December 21, 2017 / 3 Comments

The Happy Ending

            Oh, get your mind out of the gutter…
           Well, it’s been a brutal week on a couple levels. And it’s the holiday season, I think we can all use a little cheering up, don’t you?  So let’s talk about some good stuff.
            And I’ll start by talking about what happens in the grim, dark future…
            As I’ve mentioned once or thrice here, I’m a bit of a geek.  One of my biggest geekery hobbies by far is Warhammer 40K.  If you’re not familiar with the game, it takes place in the distant future (around the year 40,000—surprise!) where mankind has risen, fallen, risen, fallen again, risen one last time… and is now pretty much on the way out.  Not immediately. Not in our lifetime.  But the glory days are gone and the Empire of Man is well past middle aged and fighting to hang on to its driver’s license, if you get my drift.

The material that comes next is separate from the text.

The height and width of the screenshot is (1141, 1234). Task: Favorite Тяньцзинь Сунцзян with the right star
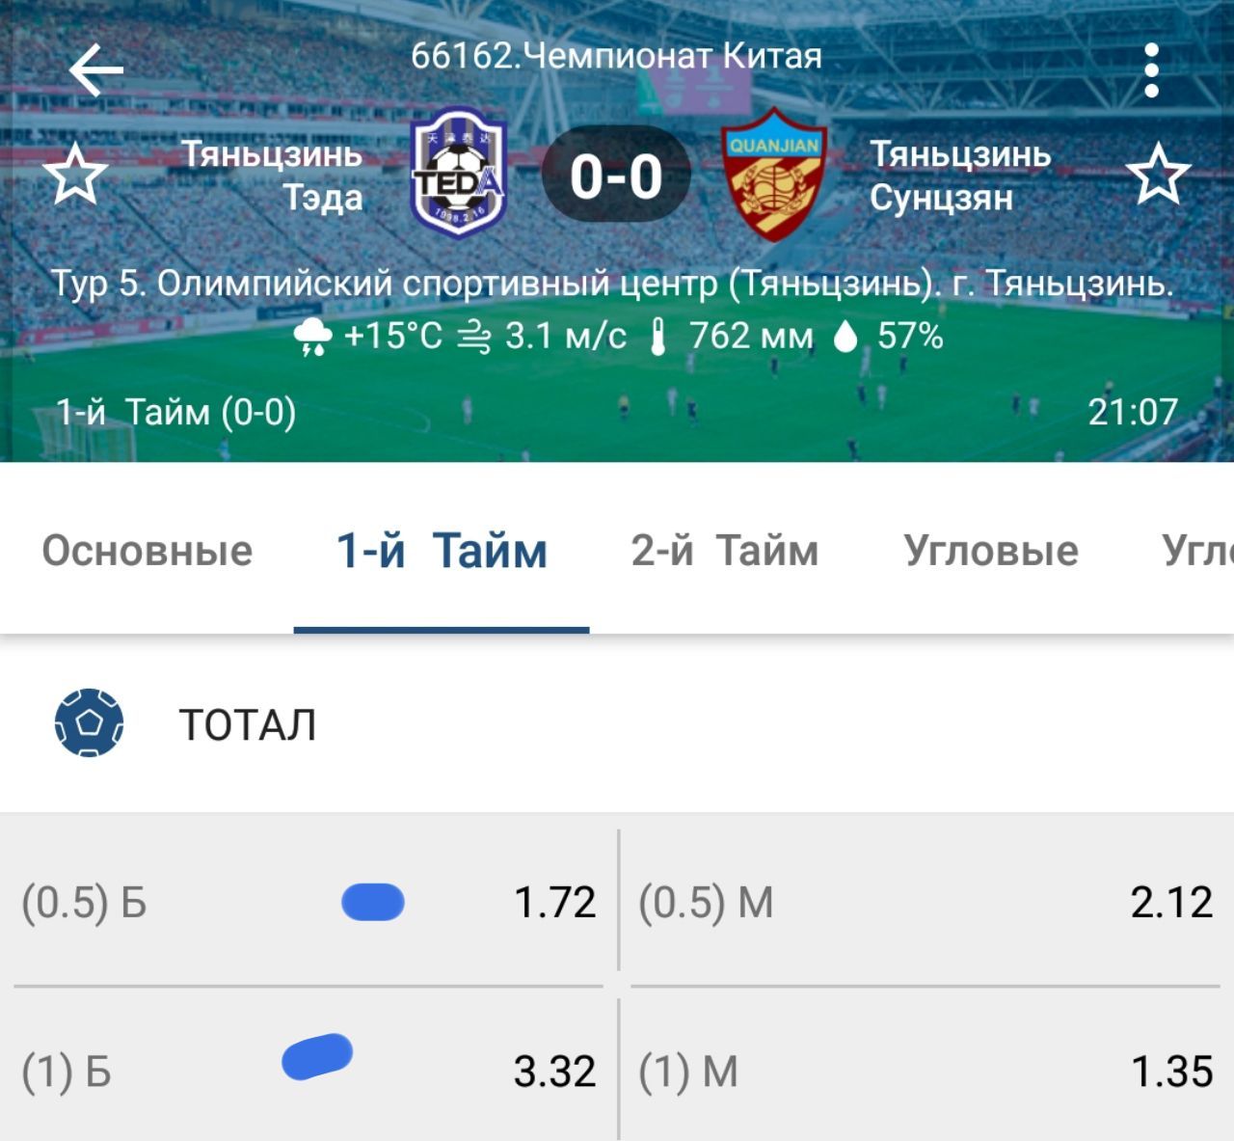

            When my lovely lady and I first started hanging out, she expressed interest in this silly toy soldiers game, and—being a geek—I immediately started telling her about the different armies and the massive back story and setting of the game.  And after a few hours of listening to stories of the waning Imperium, she finally laughed and said, “Why would anyone want to live in this world?  I’d just kill myself.”
            Which is a fair point.  To be honest, I hadn’t been fond of some of the earlier stories myself.  They were just bleak as hell. You may have heard the term “grimdark” used for some fiction.  It actually comes from this game.  That phrase I used up above, “in the grim, dark future”—that’s part of Warhammer 40K’s tagline.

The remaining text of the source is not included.